> _DIRECTIONS_
Reproduce word for word, from the entries below, the line with "Where should I", the line with "This screenshot has height=286, width=735.", and every line between them, and nothing more.

> _STUDY MATERIAL_
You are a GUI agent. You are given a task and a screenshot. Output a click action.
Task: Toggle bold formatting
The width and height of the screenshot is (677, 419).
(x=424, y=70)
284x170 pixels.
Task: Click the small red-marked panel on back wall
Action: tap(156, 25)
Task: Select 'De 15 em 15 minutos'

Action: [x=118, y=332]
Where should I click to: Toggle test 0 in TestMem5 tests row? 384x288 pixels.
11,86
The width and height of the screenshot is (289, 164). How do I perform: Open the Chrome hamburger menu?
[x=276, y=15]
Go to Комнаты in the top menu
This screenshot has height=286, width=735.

---

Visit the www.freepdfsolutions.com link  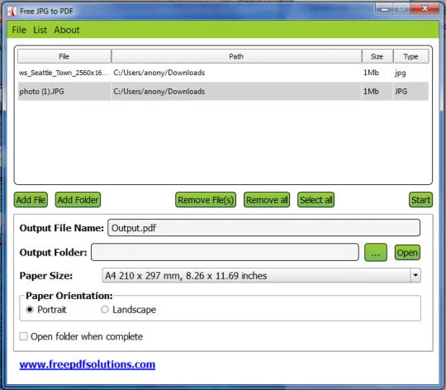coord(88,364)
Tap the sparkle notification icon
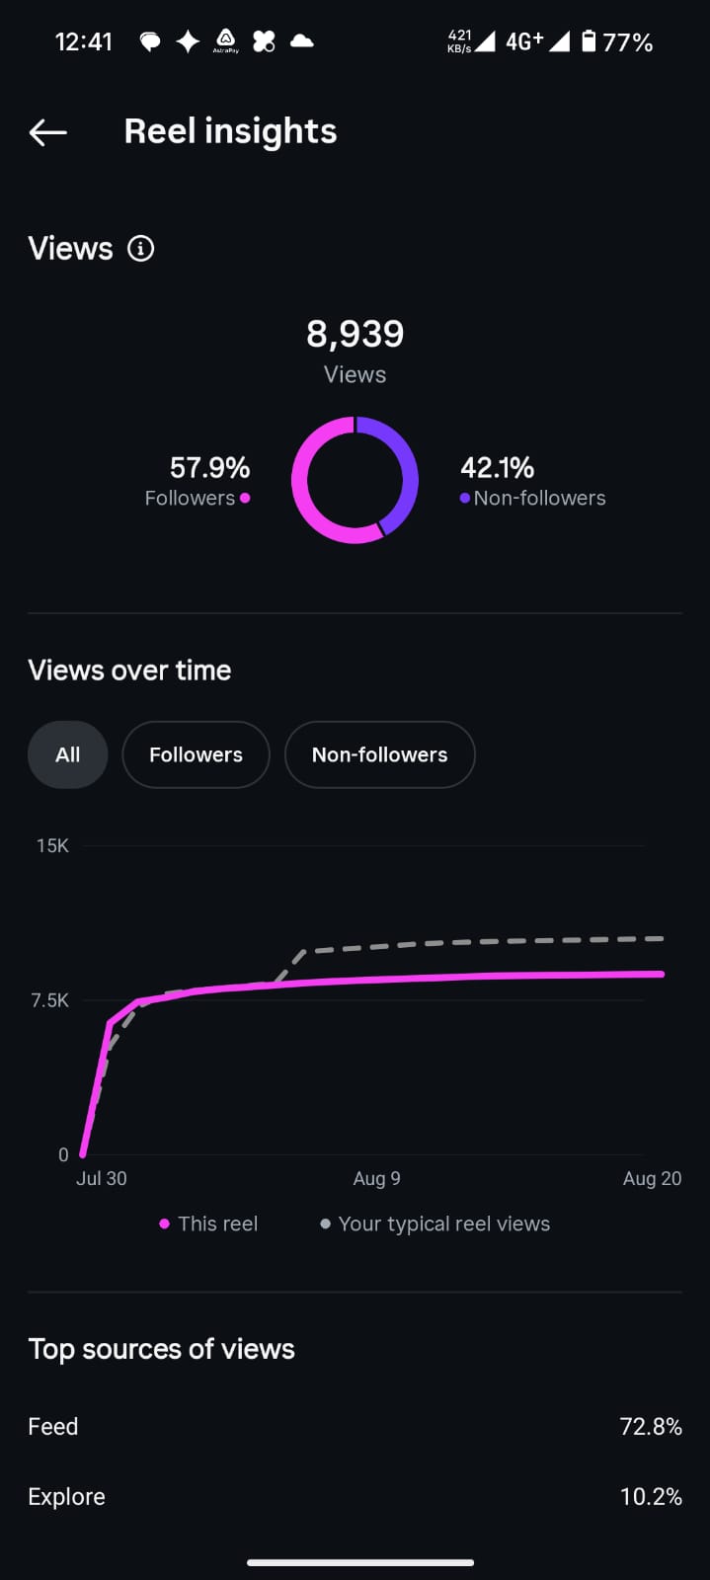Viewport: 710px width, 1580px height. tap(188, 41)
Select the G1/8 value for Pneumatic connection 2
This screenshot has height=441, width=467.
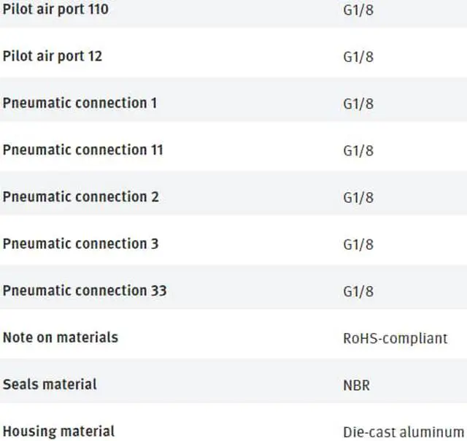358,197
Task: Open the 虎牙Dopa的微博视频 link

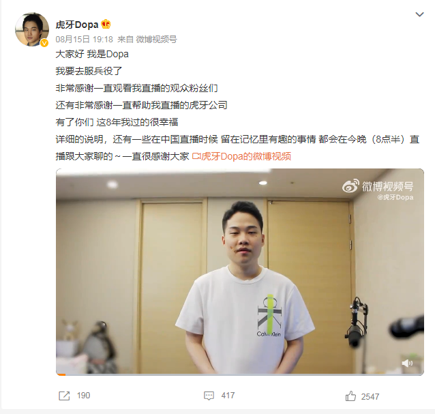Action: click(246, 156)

> _ANSWER TO THIS TASK_
Where should I click to: Toggle test 0 in TestMem5 tests row? 384x288 pixels.
11,86
The width and height of the screenshot is (289, 164). How do I perform: Open the Chrome hamburger menu?
[x=276, y=15]
Go to Комнаты in the top menu
This screenshot has height=286, width=735.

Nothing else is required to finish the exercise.